Home Business Zomato Targets Breakeven by Q2 FY24, Lowers Investment Guidance to $320 Million

Zomato Targets Breakeven by Q2 FY24, Lowers Investment Guidance to $320 Million

Zomato Targets Breakeven by Q2 FY24, Lowers Investment Guidance to $320 Million


Online food delivery platform Zomato Ltd is targetting to achieve the breakeven level in overall business between the fourth quarter of this fiscal and the second quarter of FY24 having cut losses gradually, according to company CFO Akshant Goyal. Zomato, which earlier this year gave an investment guidance of USD 400 million for the next couple of years on quick commerce, has now reduced it to about USD 320 million.

In an analyst call, Goyal said Zomato was already positive on cash flow with its adjusted EBITDA losses at Rs 150 crore and other income was Rs 170 crore in the first quarter of the ongoing fiscal. “So, in some ways, we are not losing cash in that business anymore…we got to adjusted EBITDA breakeven in the food delivery business,” he added.

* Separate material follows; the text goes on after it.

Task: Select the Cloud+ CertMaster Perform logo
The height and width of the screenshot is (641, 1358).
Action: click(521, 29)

The next milestone, he said, “is to get the overall Zomato business to adjusted EBITDA breakeven and we think we are close now.” In terms of timeline, he said, “Internally, we are aiming to get there by quarter four of this fiscal year. That is the internal goal that we have as a team but we think that if we slip on that, it should not be later than Q2 FY24, which is September 2023 quarter for getting to breakeven on adjusted EBITDA at the Zomato level.” At a consolidated level, Zomato Ltd had reported a narrowing of net loss to Rs 186 crore in the first quarter ended June 30, 2022, from a net loss of Rs 360.7 crore in the year-ago period. Its consolidated revenue from operations was at Rs 1,413.9 crore compared to Rs 844.4 crore in the same period last fiscal.

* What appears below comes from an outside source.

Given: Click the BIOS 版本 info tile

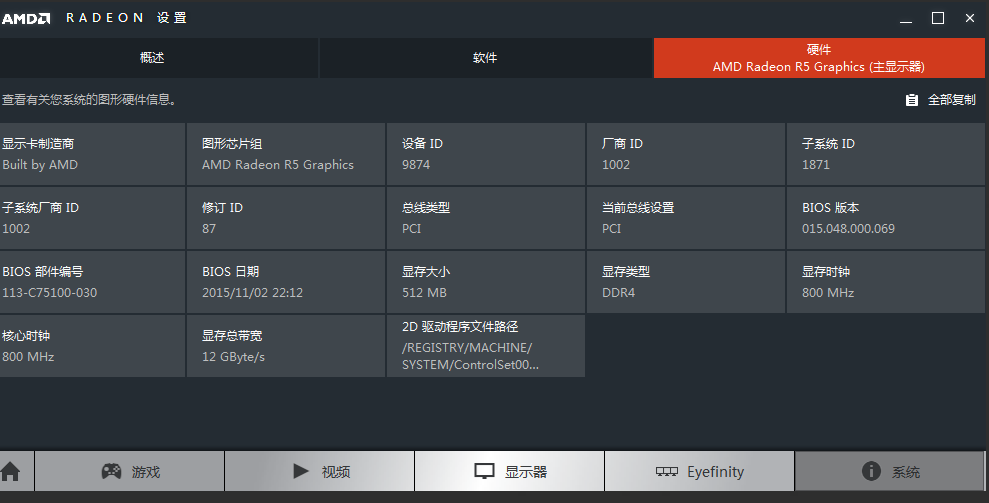Looking at the screenshot, I should pos(885,218).
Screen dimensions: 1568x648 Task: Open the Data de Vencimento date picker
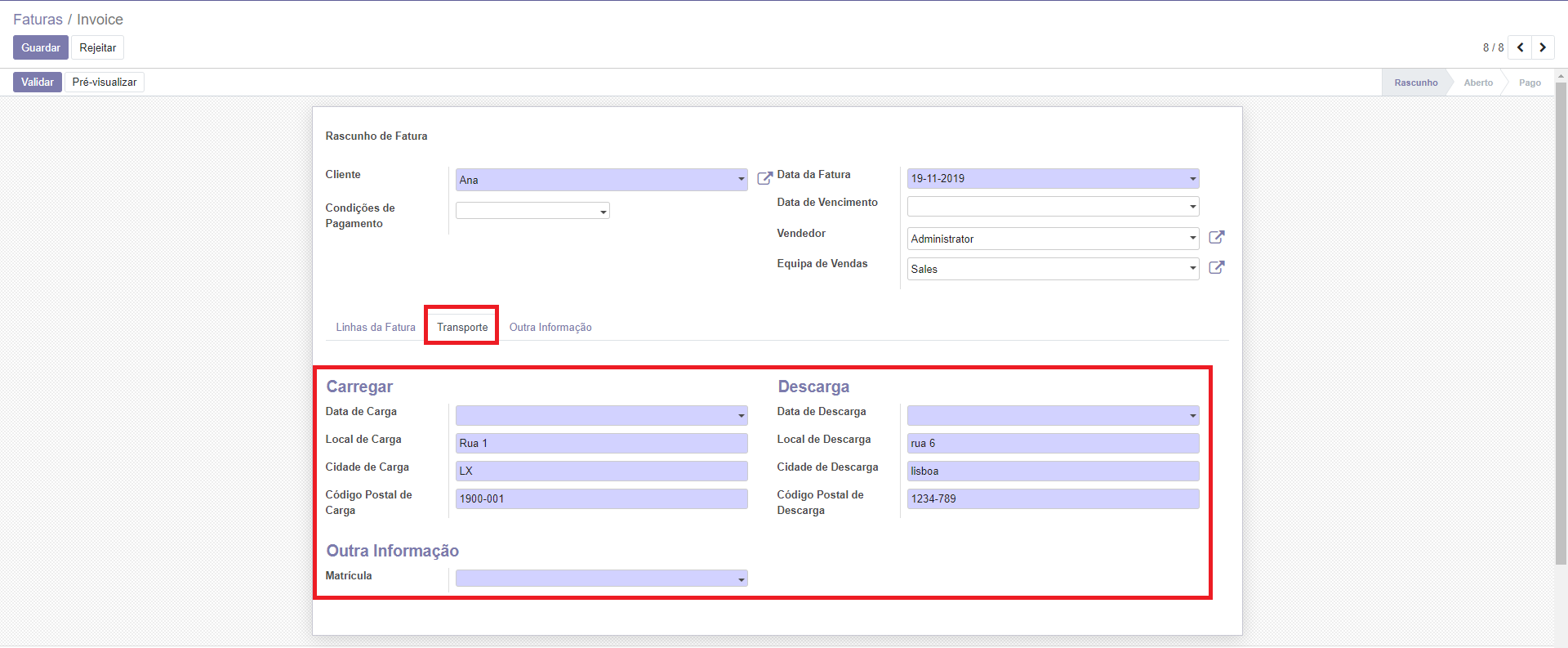click(x=1192, y=207)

When asked what will drive the march towards achieving EBITDA breakeven, he said, “It will primarily be driven by food delivery EBITDA growing. We have been working on bringing our fixed cost down as well, and I think that is the reason why we have been able to absorb a lot of increases on the salary front etc., which would have otherwise made this number much higher.”

On the instant delivery service Blinkit, Goyal said, “I think the business has surpassed our expectations so far in terms of growth as well as loss reduction to where we were 6-7 months ago. Given where the business is today and the path forward that we see, we think we should get that business also to break even with an investment of USD 320 million starting January 2022.”

He further said, “We have already invested about USD 150 million in that business so far – our estimate is USD 320 million for getting that business to break even. In terms of the timeline on Blinkit, we don’t have that kind of visibility that we have on the Zomato business. So, I would not venture into estimating by which quarter we get there.”

Replying to a query, he said losses at Blinkit are also coming down and it should continue going forward post the transaction as synergies kick in. In June this year, Zomato announced that it would acquire Blink Commerce Pvt Ltd (formerly known as Grofers India Pvt Ltd) for a total purchase consideration of Rs 4,447.48 crore in a share swap deal.